É isso mesmo que você está lendo: por muito pouco, não matei a Benedita da Silva, deputada federal carioca que desperta admiração dentro e fora do país, tanto pela origem humilde, filha de pedreiro e lavadeira, quanto pelo ativismo político, defendendo pautas sociais e feministas. Sem falar ainda por ter sido a primeira senadora negra do senado brasileiro, bem como governadora do Rio de Janeiro. Conhecida por Bené, trabalhou como faxineira e vendedora (de limões e amendoins) pelas ruas do Leme. Devido a sua atuação combativa na favela Chapéu-Mangueira, foi eleita vereadora em 1982, pelo Partido dos Trabalhadores.
O fato mencionado ocorreu nos anos 1990, provavelmente em 1992 ou 1994, quando retornávamos de Floriano a Teresina. Havíamos ido à Princesinha do Sul, naquele dia, reforçar a campanha do candidato do PT, Dr. Tatá, à prefeitura da cidade. A disputa estava acirrada, por isso a presença de um nome de peso na reta final. Bené já era conhecida nacionalmente, sobretudo, em solo piauiense. Um número expressivo de eleitores florianenses, atraído pela estrela petista, compareceu ao comício. Dona de um vozeirão sem igual, ela não só arrancou muitos aplausos como tocou fundo o coração do público. Depois do ato, fomos todos saborear uns deliciosos pratos e trocar impressões sobre o estrondoso sucesso do evento.

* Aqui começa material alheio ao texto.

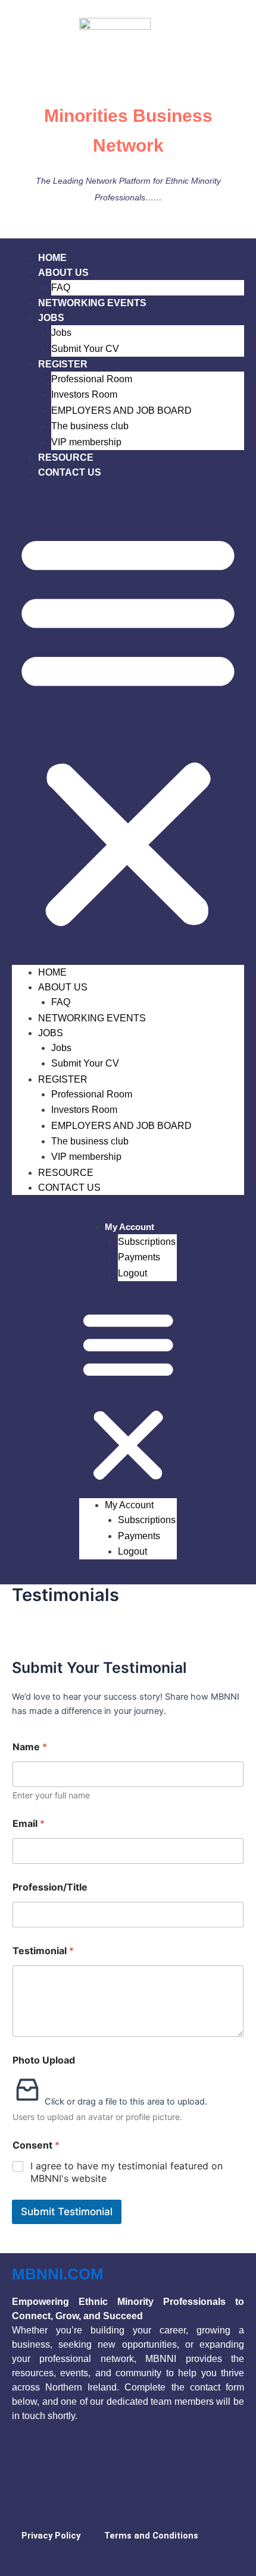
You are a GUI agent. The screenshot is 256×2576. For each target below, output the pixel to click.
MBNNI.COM (58, 2274)
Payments (139, 1257)
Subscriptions (147, 1242)
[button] (128, 729)
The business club (90, 426)
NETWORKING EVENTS (92, 303)
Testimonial (43, 1951)
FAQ (60, 287)
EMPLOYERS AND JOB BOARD (121, 410)
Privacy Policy (50, 2535)
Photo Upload (44, 2060)
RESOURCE (65, 457)
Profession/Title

Com voo marcado para o dia seguinte, cedinho da manhã, tivemos que retornar tardão da noite com a Benedita da Silva, apesar da canseira toda, bom frisar, no corpo e na mente. Sem dinheiro na época, pra bancar motorista, o jeito era a gente revezar na condução do Voyage. Na direção do carro, ia Nazareno Fonteles, petista dos mais respeitados do Piauí; no banco do carona, a deputada Benedita da Silva, que mal sentou, já foi dormindo; atrás, Ribamar Santos, figura histórica do PT; e euzim aqui, militante antigo da agremiação. Até aí tudo bem, não fosse o Nazareno me pedir que o substituísse por estar com sono.
O diacho é que o percurso entre Floriano e Amarante, de quase 90 km, tem muitas retas que, independente da boa vontade do motorista, acabam dando uma sonolência danada em quem dirige. Isso já ocorre durante o dia, imagina em plena madrugada, sem movimento na estrada e contando apenas com o silêncio da lua. Não deu outra, logo o sono me apareceu com seus dentes afiados. Nessas horas, costumo morder as mãos e pedir proteção ao anjo da guarda, que, ouvindo minhas preces, nos conduziu à terra natal de Da Costa e Silva, nosso poeta maior. Num quiosque de lá, tomamos um café no capricho, recobramos as forças e, conduzidos novamente por Nazareno Fonteles, chegamos sãos e salvos a Teresina. Ainda bem, pois não gostaria de ter passado à história como o algoz da Bené, essa mulher que orgulha o Brasil e o mundo por sua liderança popular.